My suggestion is that instead of querying every single hit, that there is some optimizations that would allow the developer to cache the query. That way most users will get an instant reload, while every now an then when the cache is cleared, that one hit will be slow, so 99%+ users will get a fast load and that 1 person gets screwed. Right now, every user gets a slow hit, and as we know, the speed of a reload affects the user's preference for the platform, which could result in them going to a faster competitor, rage quitting, etc.

This will not only decrease load times for the end user, but will put less stress on the server, especially in cloud situations that are charged per compute unit.

🎤 Pitch

For example, when a user clicks on "most recent", instead of the entire database being queried, it could be that a cache is stored of the last hit every 15 minutes (developer configurable), sure the list will be out of date by X minutes/hours/days, but for lists that don't change often this would be very fast. For example, if the page is for "most viewed this week", that could be set to update daily.

There's more examples too that don't really affect me, but could for others, for example social media type platforms that want to sort their feeds based on activity period, or messaging platforms, etc.

👀 Have you spent some time to check if this issue has been raised before?

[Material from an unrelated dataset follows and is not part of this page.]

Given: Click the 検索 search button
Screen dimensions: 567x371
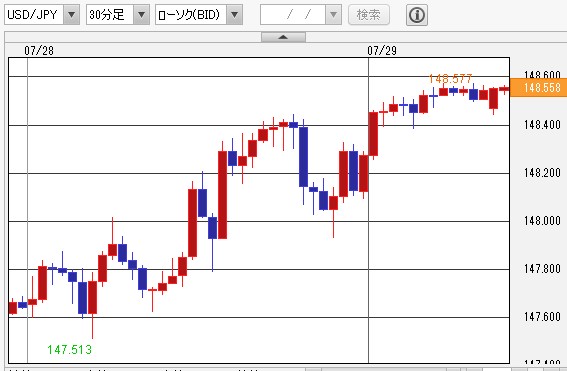Looking at the screenshot, I should (369, 15).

I checked and didn't find similar issue

🏢 Have you read the Code of Conduct?

I have read the Code of Conduct

stnguyen90 · 2023-09-22T16:27:00Z

@AidenY69, thanks for raising this issue! 🙏🏼

I have a platform with 40+ million items in its database, growing exponentially. Whenever pages are loaded, the entire database is queried for the results, however, this becomes a very slow process, especially as the database grows. In my use case, most of the pages are rankings, so it would be like "most viewed today/week/month/etc" or "most recent" etc.

Some questions for you:

How long do these queries take?
What is the query you're making?
Do you have indexes for the related queries?

AidenY69 · 2023-09-22T18:56:30Z

@AidenY69, thanks for raising this issue! 🙏🏼

I have a platform with 40+ million items in its database, growing exponentially. Whenever pages are loaded, the entire database is queried for the results, however, this becomes a very slow process, especially as the database grows. In my use case, most of the pages are rankings, so it would be like "most viewed today/week/month/etc" or "most recent" etc.

Some questions for you:

How long do these queries take?

What is the query you're making?

Do you have indexes for the related queries?

~10,000 ms to 11,000 ms
In this case it was a collection sorted by date and showing the most recent 20
Yes

stnguyen90 · 2023-09-22T19:04:42Z

Interesting...I'm still surprised an indexed query would take 10-11s to respond with only 20 results 🧐 I would try to investigate why the query is so slow.

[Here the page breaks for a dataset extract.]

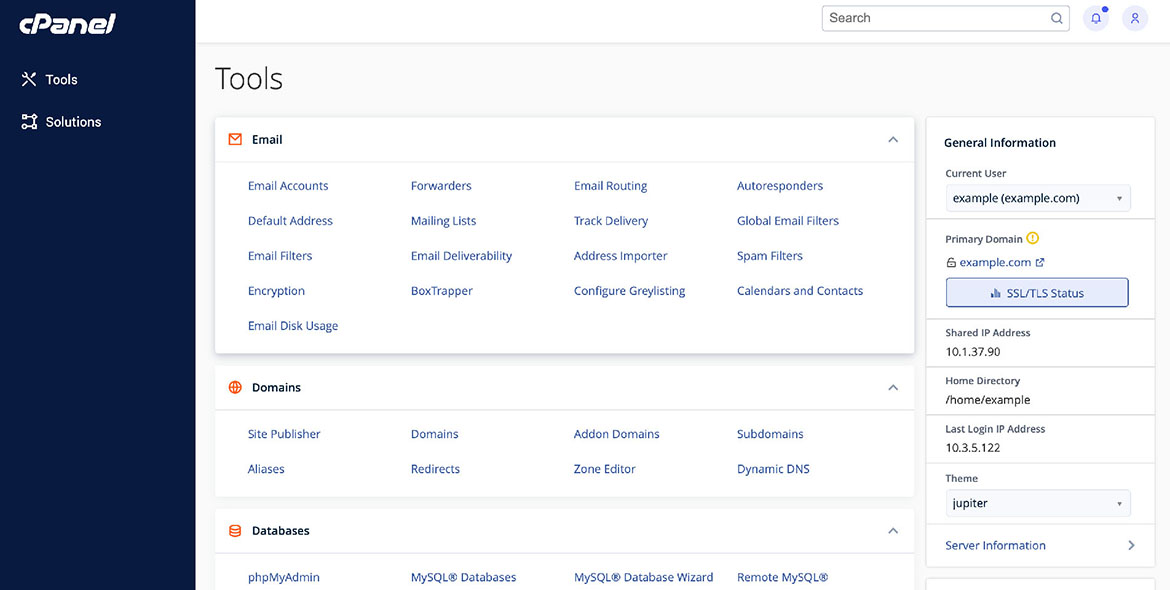
Task: Click the external link icon beside example.com
Action: [x=1040, y=263]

As for caching, Appwrite doesn't cache listDocuments() because of the variability of queries and permissions. Appwrite does, however, cache getDocument(). So, you can put the data in a single document and fetch that instead. When data changes, you can update that 1 document.

Some other members from the community have also made use of Cloudflare to cache specific routes and then purge the cache on update. For more info, see Discord.

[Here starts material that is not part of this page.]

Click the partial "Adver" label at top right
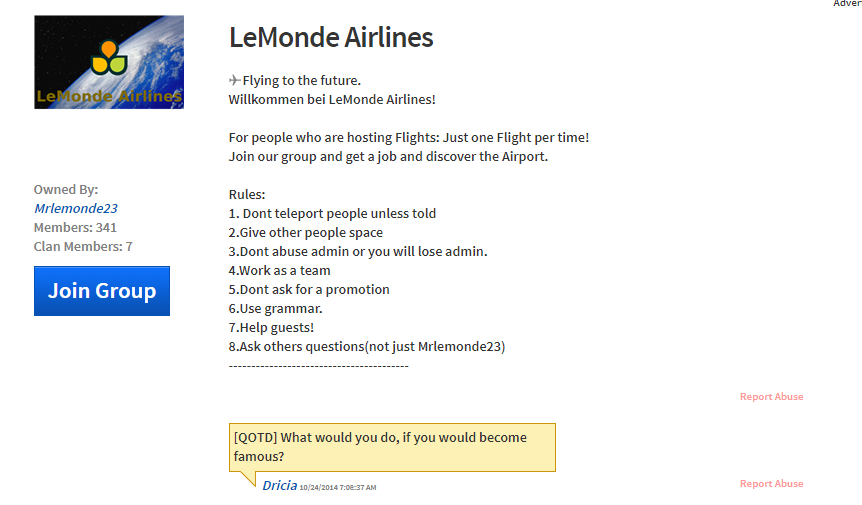(846, 4)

AidenY69 · 2023-09-22T19:34:26Z

8000

Interesting...I'm still surprised an indexed query would take 10-11s to respond with only 20 results 🧐 I would try to investigate why the query is so slow.

oh sorry, maybe I misunderstood your question. the collection has 40 million items, the result is 20, so it has to process the entire collection (40m), sort by date, then presents the 20.

As for caching, Appwrite doesn't cache listDocuments() because of the variability of queries and permissions. Appwrite does, however, cache getDocument(). So, you can put the data in a single document and fetch that instead. When data changes, you can update that 1 document.

I'm not sure I understand what you're saying here, but the actual items don't change, but the amount does, so today there could be 40m, but next week it might be 45m etc. the amount of items only goes up as users use the platform, but the items themselves are fixed data at the time of creation. So I'm not sure what you mean by "put the data in a single document"?

Some other members from the community have also made use of Cloudflare to cache specific routes and then purge the cache on update. For more info, see [Discord[(https://discord.com/channels/564160730845151244/564160731327758347/1153038642332307617).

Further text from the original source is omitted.